But yet again, he’s an individual success story on a bad team — and one that will be in tough again in 2017–18 playing against loaded Metropolitan Division rivals.
The losses sit heavy.
“I’d love to be in a playoff race. I don’t even think I’ve played meaningful games in the last 10 games of the season at any point in my career. To say that is tough, for sure,” Hall said. “But what am I going to do? I still have to produce; I still have to play well. One thing I learned last year down the stretch, even when we were in 27th, 26th place, a lot of people are watching. There’s still a lot of eyes on you. Even though our team isn’t going to make the playoffs, there’s still room for individual and team success.”
Glancing down the hall at a young, rebuilding Toronto team, it’s simple to imagine an alternate universe for Hall — one where the talent present in his early years in Edmonton coalesced more quickly and yielded more-immediate results.
“I wish it was that easy when I was in my first or second year in Edmonton,” Hall said. “That goes to show you how incredible it is what [the Leafs] have done. A lot of credit goes to their coaching staff, just how quickly these young players have not only produced offensively but tuned in on the other side of the puck, which is probably the hardest thing to get a hold of.”
It will be another long summer for Hall, who it should be said is quick to point out the positives of his current situation and deserves respect for showing honesty in a cliché-riddled realm.
“I just want to be on a good team,” he said. “Here in Jersey, the area’s great, great guys in this room, but I just want to be on a winning team. I want to be on a playoff team that has a chance to win a Cup here pretty soon.”
Hall said he will not be representing Team Canada at the IIHF World Championship, held this May in Germany and France. The winger scored 21 points over 20 games to help his country win back-to-back golds in 2015 and 2016.
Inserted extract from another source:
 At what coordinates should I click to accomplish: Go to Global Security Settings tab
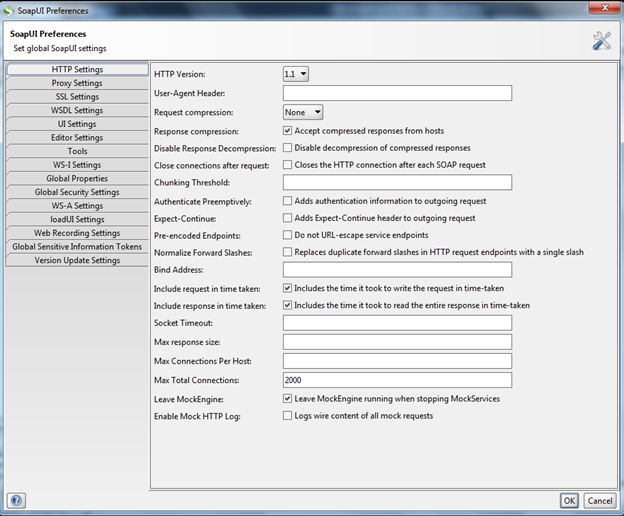(77, 192)
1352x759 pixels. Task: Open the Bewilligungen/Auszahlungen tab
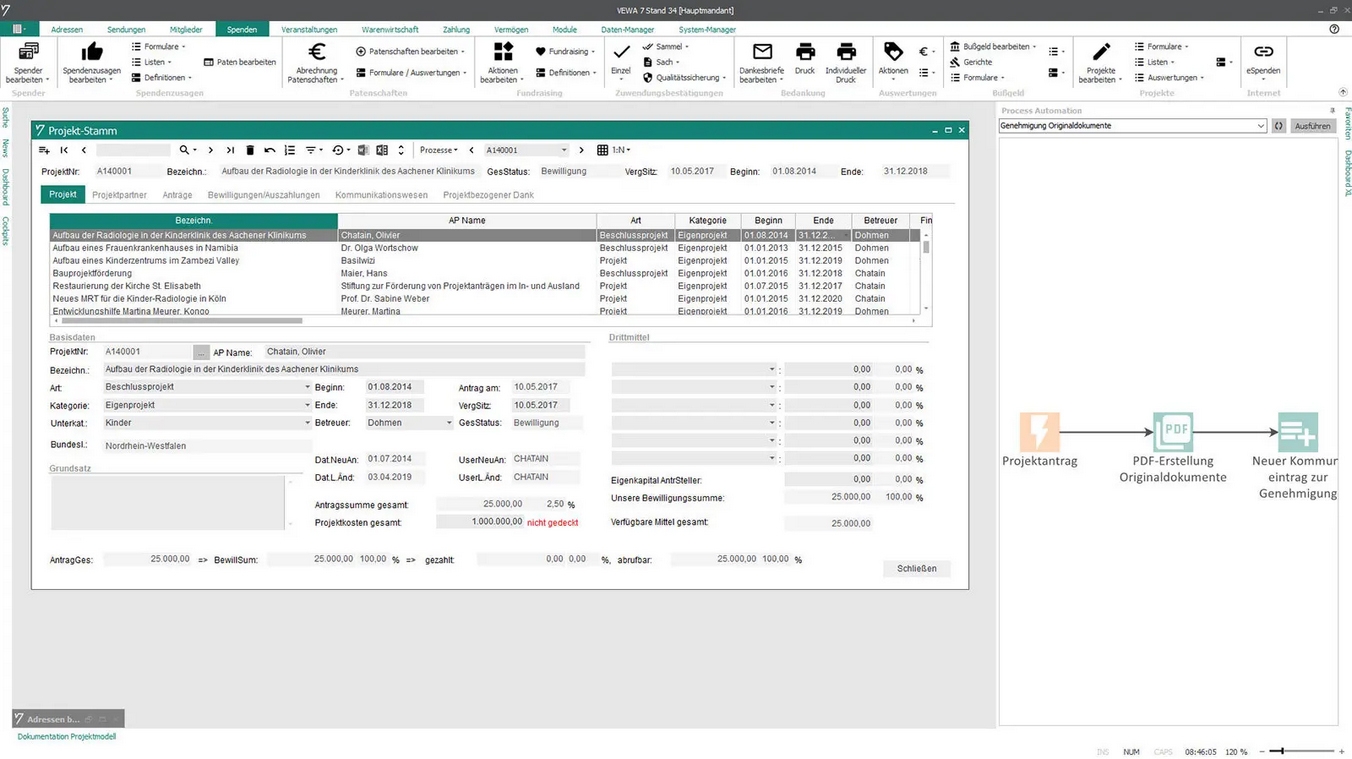(264, 195)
“The last two times I’ve went have been an amazing experience, to experience Russia and play against hostile fans was a lot of fun,” Hall said. “Being able to win it was special. Having my family there, meeting so many guys from around the league, it’s a great time.
“I’ll probably be taking this one off. I have a couple injuries that I’d love to give some time to rest and heal, but I always love my time playing for Canada.”
One-Timers with Taylor Hall
On the Olympic debate: “I’m not exactly sure what [the league]’s deep reasoning is behind [the pessimism]. The commissioner, there’s a motive behind what he’s saying. That’s their stance. I can understand where the owners are coming from: They don’t want to see players hurt, they don’t want to take two weeks off in the season where they don’t make any money. But the players want to go. Sometimes it’s not always about money. Sometimes it’s about the joy of playing in a special event like that.”
On playing in Toronto: “When I moved to Ontario [to Kingston at age 13], I still stayed a Flames fan. This is probably the place I have the most family come and friends come. It’s always special to play here. One you mark on your calendar.”
On the Hart Trophy race: “I still think these last 10 games are going to prove a lot. Connor just keeps producing points, and Edmonton still has a chance to win their division, so it’s going to be interesting how it lines up. Ten games ago, I would’ve said Brent Burns. Now I think it’s either Connor or Sid.”
On the Calder Trophy race: “I haven’t played against [Patrik] Laine yet this year and played one game against Matthews. If you look at points, Laine’s got the edge, but Matthews’s team is probably going to make the playoffs. So we’ll see. It’s kind of a broken record, but it really is awesome to see the young players in this game carrying the torch. The careers seem to get younger and younger. It’s crazy to think I’m already in my seventh year.”